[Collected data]
#####

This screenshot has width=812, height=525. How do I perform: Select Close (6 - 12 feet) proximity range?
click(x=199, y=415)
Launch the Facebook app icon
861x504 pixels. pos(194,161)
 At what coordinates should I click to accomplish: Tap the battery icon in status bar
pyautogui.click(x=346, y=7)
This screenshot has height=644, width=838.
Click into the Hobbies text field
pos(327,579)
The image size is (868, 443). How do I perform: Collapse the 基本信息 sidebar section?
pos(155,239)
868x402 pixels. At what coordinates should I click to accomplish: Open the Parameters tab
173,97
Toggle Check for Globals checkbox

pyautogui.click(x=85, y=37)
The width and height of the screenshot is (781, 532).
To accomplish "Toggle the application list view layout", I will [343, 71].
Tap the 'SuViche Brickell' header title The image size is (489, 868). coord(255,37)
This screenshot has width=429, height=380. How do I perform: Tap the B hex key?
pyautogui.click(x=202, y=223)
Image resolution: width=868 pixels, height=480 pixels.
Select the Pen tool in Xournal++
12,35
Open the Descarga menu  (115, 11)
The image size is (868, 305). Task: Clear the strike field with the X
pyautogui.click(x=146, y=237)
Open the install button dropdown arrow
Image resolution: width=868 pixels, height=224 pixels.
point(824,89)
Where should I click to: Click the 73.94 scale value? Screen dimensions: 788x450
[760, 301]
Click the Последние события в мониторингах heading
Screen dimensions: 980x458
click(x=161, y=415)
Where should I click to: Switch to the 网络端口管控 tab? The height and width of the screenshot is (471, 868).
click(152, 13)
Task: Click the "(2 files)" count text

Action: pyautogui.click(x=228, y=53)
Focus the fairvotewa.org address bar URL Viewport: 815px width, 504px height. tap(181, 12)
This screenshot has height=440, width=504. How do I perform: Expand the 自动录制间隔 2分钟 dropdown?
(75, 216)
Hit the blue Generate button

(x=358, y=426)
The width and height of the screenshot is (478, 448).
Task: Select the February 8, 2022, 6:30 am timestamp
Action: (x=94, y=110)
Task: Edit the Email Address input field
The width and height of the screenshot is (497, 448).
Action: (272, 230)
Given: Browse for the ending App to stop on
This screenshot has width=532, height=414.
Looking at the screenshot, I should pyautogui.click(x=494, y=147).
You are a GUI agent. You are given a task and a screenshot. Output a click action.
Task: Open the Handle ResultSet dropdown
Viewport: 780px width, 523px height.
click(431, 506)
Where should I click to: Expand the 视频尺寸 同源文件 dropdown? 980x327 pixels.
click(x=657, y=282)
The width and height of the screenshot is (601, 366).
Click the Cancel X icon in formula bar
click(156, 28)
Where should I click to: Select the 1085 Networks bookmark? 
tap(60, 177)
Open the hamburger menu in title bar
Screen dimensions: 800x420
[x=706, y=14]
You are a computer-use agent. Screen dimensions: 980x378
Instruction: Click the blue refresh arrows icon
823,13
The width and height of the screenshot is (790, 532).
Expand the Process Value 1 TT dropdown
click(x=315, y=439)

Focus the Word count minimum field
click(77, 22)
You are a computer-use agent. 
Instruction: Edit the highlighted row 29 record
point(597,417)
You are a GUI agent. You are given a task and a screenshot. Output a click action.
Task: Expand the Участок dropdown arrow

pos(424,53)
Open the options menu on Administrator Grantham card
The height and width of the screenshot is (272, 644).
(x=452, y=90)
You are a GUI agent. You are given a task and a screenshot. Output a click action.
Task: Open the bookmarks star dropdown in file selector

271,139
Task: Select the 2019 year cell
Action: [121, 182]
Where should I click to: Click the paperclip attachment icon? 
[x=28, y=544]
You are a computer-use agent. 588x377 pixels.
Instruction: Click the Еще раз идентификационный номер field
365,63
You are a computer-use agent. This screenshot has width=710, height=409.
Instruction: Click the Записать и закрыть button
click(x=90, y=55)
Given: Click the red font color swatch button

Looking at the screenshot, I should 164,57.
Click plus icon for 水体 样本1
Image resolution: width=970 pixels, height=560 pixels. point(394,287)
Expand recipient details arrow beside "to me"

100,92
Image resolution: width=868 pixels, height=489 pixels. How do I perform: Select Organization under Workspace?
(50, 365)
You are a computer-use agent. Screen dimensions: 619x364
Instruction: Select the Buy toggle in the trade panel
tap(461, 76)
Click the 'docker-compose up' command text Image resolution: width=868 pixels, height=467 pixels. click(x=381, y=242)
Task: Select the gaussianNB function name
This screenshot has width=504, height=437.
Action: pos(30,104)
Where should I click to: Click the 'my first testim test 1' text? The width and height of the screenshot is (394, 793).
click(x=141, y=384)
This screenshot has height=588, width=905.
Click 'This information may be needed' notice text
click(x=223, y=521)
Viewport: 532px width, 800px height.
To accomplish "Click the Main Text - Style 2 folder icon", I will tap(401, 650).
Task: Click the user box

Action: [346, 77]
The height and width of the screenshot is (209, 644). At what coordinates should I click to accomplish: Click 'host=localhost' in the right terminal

#####

What you need to do:
Since only lines holding the word "will" matter, count them in the data above and report the number alone.

Result of the exercise:
2